**Task set:**
**1)** From the article on the missing White House e-mails, output the stretch from "Senior administration officials" through "14 million e-mails." word for word.
**2)** Please list every person the article on the missing White House e-mails mentions by name.
**3)** Resume the article on the missing White House e-mails, picking up right after its last sentence.

++++ Extracted text

Weismann added: "Even once a new administration takes office, CREW
will continue seeking to hold the Bush administration accountable for
its role in the disappearance of the 14 million emails.”


Hong's claims that outside contractors were hired to recover the
"missing' e-mails was a concern CREW first raised last August.


It was then that CREW disclosed in a court filing that the
administration hired an outside contractor to search individual
computers for tens of thousands of missing e-mails that disappeared
between 2003 and 2005.


But according to the group's court filing, information technology
experts hired to conduct the search apparently were told not to try
and locate hundreds of thousands of e-mails from March 2003 to
September 2003 that were missing, a crucial timeframe that
encompasses
the start of the Iraq war, and the leak of covert CIA operative
Valerie Plame Wilson.


“CREW has learned that the White House has now completed its analysis
of the missing email problem and confirmed that email is missing for
as many as 225 days,” according to CREW’s August 2008 statement on
the
matter. “In addition, the White House is about to begin selecting, or
has already selected, a contractor to restore the missing email,
although it is CREW's understanding that the White House does not
intend to use backup tapes predating October 2003.


“It has already been established that e-mails for the Office of the
Vice President are missing for a critical week in September 2003,
when
the Department of Justice opened an investigation into the leak of
Valerie Plame Wilson's covert CIA identity. Despite the obvious
relevance of these new facts to the lawsuit, the White House has
refused CREW's request that is advise the Court of these events and
bring transparency to the process.”


Senior administration officials disclosed Valerie Plame Wilson’s
identity to several journalists in early summer 2003, leading to its
publication in a July 14, 2003, article by right-wing columnist
Robert
Novak. However, it was not until September 2003 that a CIA complaint
to the Justice Department sparked a criminal investigation into the
identity of the leakers.


Hong, the Justice Department attorney, did not say in court Wednesday
what timeframe is covered by the discovery of the 14 million e-mails.
She only said that the White House had met its obligation as required
under the Presidential Records Act in locating the electronic
communications.

++++++++
++++ Raw records

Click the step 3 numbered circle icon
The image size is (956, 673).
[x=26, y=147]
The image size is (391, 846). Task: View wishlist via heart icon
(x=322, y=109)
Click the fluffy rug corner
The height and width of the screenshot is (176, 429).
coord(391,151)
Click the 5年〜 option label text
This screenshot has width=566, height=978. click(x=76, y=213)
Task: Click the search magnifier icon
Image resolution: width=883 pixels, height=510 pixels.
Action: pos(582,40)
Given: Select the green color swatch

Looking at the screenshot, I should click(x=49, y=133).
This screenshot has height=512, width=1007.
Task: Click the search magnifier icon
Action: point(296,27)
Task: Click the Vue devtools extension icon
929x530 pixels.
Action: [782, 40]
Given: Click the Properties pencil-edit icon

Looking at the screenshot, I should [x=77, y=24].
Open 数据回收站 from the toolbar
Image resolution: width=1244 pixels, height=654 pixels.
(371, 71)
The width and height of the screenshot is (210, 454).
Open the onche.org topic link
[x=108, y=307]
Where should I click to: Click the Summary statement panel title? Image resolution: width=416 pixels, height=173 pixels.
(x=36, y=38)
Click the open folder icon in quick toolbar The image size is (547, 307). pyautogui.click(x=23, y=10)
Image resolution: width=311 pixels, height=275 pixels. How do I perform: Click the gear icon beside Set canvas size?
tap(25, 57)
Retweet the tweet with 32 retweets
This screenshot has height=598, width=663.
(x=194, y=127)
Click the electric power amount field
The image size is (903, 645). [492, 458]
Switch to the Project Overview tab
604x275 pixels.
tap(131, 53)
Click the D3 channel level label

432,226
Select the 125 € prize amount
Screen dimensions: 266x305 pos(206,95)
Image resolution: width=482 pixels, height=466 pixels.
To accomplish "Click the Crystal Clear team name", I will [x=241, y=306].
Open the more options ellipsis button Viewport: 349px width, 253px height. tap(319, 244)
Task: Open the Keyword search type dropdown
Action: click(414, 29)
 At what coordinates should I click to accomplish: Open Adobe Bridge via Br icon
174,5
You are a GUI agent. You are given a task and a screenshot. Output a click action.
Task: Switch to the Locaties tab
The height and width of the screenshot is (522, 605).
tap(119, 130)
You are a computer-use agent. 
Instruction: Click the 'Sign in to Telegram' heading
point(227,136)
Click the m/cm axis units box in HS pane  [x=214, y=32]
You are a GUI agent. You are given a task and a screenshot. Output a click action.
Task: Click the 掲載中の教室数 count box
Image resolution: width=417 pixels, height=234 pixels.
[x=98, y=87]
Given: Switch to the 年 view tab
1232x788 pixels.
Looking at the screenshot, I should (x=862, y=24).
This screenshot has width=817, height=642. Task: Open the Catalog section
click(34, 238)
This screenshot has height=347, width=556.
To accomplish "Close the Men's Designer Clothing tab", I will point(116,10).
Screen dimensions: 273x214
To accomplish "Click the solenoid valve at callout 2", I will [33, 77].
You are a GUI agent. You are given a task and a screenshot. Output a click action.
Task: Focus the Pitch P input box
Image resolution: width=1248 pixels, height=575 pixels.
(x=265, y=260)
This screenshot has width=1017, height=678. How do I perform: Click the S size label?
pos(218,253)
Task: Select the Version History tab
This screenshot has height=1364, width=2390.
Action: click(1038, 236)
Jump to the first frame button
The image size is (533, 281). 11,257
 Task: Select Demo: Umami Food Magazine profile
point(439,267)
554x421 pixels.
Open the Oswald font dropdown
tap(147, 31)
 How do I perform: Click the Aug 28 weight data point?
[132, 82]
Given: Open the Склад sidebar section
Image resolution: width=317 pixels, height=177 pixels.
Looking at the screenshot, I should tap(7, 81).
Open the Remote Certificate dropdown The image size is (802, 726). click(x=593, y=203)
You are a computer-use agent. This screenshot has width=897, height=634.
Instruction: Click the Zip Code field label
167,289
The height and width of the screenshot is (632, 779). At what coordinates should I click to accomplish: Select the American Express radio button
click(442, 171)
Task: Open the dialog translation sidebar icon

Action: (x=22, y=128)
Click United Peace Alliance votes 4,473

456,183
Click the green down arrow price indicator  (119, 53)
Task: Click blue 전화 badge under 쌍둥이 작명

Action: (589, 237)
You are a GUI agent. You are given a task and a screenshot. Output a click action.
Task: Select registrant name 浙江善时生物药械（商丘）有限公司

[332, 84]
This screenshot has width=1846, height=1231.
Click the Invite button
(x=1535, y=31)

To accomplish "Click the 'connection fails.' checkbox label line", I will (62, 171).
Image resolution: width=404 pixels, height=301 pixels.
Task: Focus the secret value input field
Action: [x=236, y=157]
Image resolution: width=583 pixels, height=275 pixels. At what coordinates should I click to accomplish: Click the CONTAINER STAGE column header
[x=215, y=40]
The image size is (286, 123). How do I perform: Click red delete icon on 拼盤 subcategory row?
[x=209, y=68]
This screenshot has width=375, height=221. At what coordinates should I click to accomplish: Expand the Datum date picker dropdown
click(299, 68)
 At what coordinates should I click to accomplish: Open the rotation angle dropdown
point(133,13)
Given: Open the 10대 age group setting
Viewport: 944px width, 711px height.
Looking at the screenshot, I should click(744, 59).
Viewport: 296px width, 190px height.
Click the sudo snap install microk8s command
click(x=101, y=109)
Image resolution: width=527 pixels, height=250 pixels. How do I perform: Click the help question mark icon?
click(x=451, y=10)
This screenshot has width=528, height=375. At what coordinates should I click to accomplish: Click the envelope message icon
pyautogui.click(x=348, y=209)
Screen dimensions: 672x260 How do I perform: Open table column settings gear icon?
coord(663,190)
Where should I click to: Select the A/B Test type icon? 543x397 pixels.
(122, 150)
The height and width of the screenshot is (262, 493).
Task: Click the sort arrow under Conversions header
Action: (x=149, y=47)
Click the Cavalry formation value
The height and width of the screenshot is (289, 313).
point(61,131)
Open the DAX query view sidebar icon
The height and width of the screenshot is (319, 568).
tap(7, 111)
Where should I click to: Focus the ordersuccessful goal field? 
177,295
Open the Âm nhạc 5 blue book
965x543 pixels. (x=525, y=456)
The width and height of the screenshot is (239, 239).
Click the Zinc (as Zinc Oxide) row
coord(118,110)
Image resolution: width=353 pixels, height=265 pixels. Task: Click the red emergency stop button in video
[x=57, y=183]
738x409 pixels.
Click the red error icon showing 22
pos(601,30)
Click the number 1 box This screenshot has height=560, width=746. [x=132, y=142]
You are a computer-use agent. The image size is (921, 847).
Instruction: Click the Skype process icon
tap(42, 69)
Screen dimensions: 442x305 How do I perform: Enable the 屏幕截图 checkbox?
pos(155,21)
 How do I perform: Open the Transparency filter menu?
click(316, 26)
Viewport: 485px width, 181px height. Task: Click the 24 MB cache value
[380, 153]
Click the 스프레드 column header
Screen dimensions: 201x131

++++++++

**Per-task answers:**
**1)**
Senior administration officials disclosed Valerie Plame Wilson’s
identity to several journalists in early summer 2003, leading to its
publication in a July 14, 2003, article by right-wing columnist
Robert
Novak. However, it was not until September 2003 that a CIA complaint
to the Justice Department sparked a criminal investigation into the
identity of the leakers.


Hong, the Justice Department attorney, did not say in court Wednesday
what timeframe is covered by the discovery of the 14 million e-mails.

**2)**
- Weismann
- Hong
- Valerie Plame Wilson
- Robert Novak

**3)**
The 2005 internal investigation by officials in the Office of
Administration concluded that e-mails from the office of Vice
President Dick Cheney between Sept. 30, 2003, and Oct. 6, 2003 were
lost and unrecoverable. That was the week when the Justice Department
launched an investigation into the Plame leak and set a deadline for
Bush administration officials to turn over documents and e-mails
containing any reference to Plame Wilson or her husband, former
Ambassador Joseph Wilson. The timeframe also coincided with
litigation
surrounding the release of documents related to Cheney's National
Energy Task Force meetings.


Now, if pertinent e-mails White House related to the Plame leak are
included in the 14 million that were recovered, they will not be
available for the public to view for at least five years in
accordance
with Freedom of Information Act rules governing presidential records.
That would certainly call into question the integrity of Fitzgerald's
probe.


Despite assurances by Hong that "missing" e-mails have been
recovered,
Gewirtz has advised the incoming administration of President-elect
Barack Obama to treat White House computers left behind "like crime
scene evidence."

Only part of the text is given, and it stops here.